Pronociceptive effect of Shh is primary cilium dependent. A, B, Male rats were treated with siRNA targeting Ift88 (10 µg/day, i.t.) for 3 consecutive days. Seventy-two hours after the last injection of siRNA, rats received intradermal or intraganglion injections of recombinant Shh (200 ng) and mechanical nociceptive threshold was assessed at 0.5, 1, 3, and 5 h after injection. A, The hyperalgesic effect of Shh injected intradermally was significantly reduced by Ift88 siRNA. Data shown as mean ± SEM, treatment F_(1,40) = 73.26, time F_(4,50)= 6.861, ****p < 0.01: siIft88, Shh intradermally versus siRNA neg, Shh intradermally. B, The hyperalgesic effect of intraganglion Shh was also significantly reduced by Ift88 siRNA. Data shown as mean ± SEM, treatment F_(1,40) = 48.13, time F_(3,40) = 2.286, ****p < 0.01: Ift88 siRNA, Shh intraganglion versus siRNA neg, Shh intraganglion Two-way repeated-measures ANOVA followed by Bonferroni's test, n = 6 paws in each group. C, D, Male rats received paclitaxel every other day for a total of four injections, on Days 0, 2, 4, and 6 (1 mg/kg × 4, i.p.). Seven days after the first administration of paclitaxel, rats were treated with intradermal (10 µg/5 µl) or intraganglion (10 µg/5 µl) cyclopamine. As a control, the contralateral paw (i.d.) or contralateral lumbar DRG (i.gl.) received vehicle (saline plus DMSO 2%). Mechanical nociceptive threshold was evaluated before and 7 d after paclitaxel injection (before cyclopamine injection, 0 h), and again 0, 0.5, 1, 3, and 5 h after intradermal or intraganglion cyclopamine injection. C, Paclitaxel-induced hyperalgesia was markedly attenuated in the male rats treated intradermally with cyclopamine. Data shown as mean ± SEM, treatment F_(1,50) = 28.28, time F_(4,50)= 4.154, **p < 0.01: cyclopamine intradermal versus vehicle intradermal groups. D, The magnitude of paclitaxel-induced hyperalgesia was markedly attenuated in male rats treated with intraganglion cyclopamine.

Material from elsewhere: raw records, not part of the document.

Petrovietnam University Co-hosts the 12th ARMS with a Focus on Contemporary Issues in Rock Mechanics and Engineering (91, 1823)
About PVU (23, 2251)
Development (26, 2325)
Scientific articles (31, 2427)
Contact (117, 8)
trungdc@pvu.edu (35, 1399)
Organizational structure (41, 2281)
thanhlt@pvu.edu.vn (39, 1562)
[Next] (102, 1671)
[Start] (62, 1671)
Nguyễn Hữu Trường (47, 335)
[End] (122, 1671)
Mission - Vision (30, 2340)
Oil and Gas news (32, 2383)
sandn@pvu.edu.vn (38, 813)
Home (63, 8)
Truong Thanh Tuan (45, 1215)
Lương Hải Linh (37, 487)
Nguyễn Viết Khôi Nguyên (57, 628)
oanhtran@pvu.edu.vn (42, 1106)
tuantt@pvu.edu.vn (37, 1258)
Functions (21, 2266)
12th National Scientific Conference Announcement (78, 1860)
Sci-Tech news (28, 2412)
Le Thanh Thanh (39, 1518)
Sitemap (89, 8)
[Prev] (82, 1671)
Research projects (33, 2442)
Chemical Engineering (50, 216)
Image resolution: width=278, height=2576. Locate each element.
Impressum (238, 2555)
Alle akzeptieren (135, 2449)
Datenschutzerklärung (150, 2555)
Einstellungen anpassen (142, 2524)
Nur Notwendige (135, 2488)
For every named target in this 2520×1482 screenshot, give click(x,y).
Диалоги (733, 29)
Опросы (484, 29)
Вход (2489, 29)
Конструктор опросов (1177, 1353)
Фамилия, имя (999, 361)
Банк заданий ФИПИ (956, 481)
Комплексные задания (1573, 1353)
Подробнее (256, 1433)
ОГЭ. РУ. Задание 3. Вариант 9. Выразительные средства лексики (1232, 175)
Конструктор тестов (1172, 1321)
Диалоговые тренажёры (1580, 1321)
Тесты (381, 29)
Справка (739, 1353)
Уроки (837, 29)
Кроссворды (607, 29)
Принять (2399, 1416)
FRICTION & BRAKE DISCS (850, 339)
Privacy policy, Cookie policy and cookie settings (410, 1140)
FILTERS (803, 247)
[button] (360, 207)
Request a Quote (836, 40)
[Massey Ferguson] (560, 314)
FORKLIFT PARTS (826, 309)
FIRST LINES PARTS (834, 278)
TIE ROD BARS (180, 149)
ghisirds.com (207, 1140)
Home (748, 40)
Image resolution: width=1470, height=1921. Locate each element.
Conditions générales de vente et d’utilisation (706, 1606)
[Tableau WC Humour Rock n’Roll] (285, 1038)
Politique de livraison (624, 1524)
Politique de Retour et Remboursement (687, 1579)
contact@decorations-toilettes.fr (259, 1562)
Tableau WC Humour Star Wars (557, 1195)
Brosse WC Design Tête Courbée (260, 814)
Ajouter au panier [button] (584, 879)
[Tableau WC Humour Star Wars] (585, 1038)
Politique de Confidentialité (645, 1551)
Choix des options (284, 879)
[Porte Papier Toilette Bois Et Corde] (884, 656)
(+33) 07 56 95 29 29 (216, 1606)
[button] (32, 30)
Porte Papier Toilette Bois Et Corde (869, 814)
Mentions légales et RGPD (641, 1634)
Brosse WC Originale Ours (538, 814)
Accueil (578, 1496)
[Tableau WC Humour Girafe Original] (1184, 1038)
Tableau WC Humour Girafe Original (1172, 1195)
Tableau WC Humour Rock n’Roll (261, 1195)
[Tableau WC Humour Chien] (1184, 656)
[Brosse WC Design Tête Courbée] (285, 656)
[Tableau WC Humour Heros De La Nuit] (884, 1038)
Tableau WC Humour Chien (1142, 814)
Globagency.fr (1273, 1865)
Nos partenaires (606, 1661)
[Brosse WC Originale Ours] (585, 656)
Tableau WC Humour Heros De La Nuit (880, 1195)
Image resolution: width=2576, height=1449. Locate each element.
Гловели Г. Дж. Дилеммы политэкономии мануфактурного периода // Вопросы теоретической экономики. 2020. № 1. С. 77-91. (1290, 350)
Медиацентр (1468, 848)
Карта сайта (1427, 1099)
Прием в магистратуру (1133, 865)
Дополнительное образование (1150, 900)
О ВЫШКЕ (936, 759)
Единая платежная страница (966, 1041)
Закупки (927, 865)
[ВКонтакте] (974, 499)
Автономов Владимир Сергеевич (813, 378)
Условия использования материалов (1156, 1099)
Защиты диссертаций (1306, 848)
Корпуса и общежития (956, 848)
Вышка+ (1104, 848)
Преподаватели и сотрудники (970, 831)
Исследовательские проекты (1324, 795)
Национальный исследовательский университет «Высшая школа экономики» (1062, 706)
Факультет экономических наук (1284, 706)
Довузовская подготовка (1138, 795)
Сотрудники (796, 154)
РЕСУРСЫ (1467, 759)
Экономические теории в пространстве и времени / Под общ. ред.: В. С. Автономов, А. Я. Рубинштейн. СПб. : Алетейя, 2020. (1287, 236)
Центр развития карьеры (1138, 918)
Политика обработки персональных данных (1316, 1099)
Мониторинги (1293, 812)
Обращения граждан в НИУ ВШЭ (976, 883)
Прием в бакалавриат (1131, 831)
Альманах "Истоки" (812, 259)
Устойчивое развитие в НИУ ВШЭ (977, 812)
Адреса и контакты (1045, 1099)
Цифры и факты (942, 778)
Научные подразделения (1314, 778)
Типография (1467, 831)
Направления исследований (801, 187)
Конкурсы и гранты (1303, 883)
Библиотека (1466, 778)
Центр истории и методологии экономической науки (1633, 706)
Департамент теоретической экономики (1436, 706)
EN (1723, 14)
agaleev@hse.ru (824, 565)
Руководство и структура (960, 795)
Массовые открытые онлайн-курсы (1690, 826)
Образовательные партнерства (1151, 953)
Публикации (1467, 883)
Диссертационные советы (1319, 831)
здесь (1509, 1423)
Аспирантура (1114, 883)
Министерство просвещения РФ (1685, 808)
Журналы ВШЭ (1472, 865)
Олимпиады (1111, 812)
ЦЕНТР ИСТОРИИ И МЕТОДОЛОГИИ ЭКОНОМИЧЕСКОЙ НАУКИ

Data shown as mean ± SEM, treatment F_(1,50) = 57.38, time F_(4,50)= 4.748, **p < 0.01: cyclopamine intradermal versus vehicle intradermal.

Figure 9.

Nociceptor-targeted RNAi-mediated knockdown of the Ift88 ortholog NompB in Drosophila larvae reduces sensitivity to noxious mechanical stimulation. A, Immunohistofluorescence analysis of larval pickpocket-positive neurons in vivo. Fillet preparations of third instar ppk1.9-tdTomato larvae were labeled with antibodies recognizing a GFP::NompB fusion protein (GFP::NompB+; green). Pickpocket-expressing neurons (ppk/Td+) are indicated by Td-Tomato signal in red. White arrowhead indicates presumed neuronal primary cilium. Scale bar, 10 µm. B, When third instar larvae of genotype ppk1.9-Gal4/UAS-NompB-RNAi were stimulated with a 2,346 kPa von Frey filament, the frequency of their escape response was significantly lower than that of normal controls “No UAS” (ppk1.9-Gal4/y¹v¹; p < 0.001) and “No Gal4” (w¹¹¹⁸/UAS-NompB-RNAi; p < 0.05). N values (left to right) were 170, 161, and 176 animals. Response frequencies were compared by chi-square test.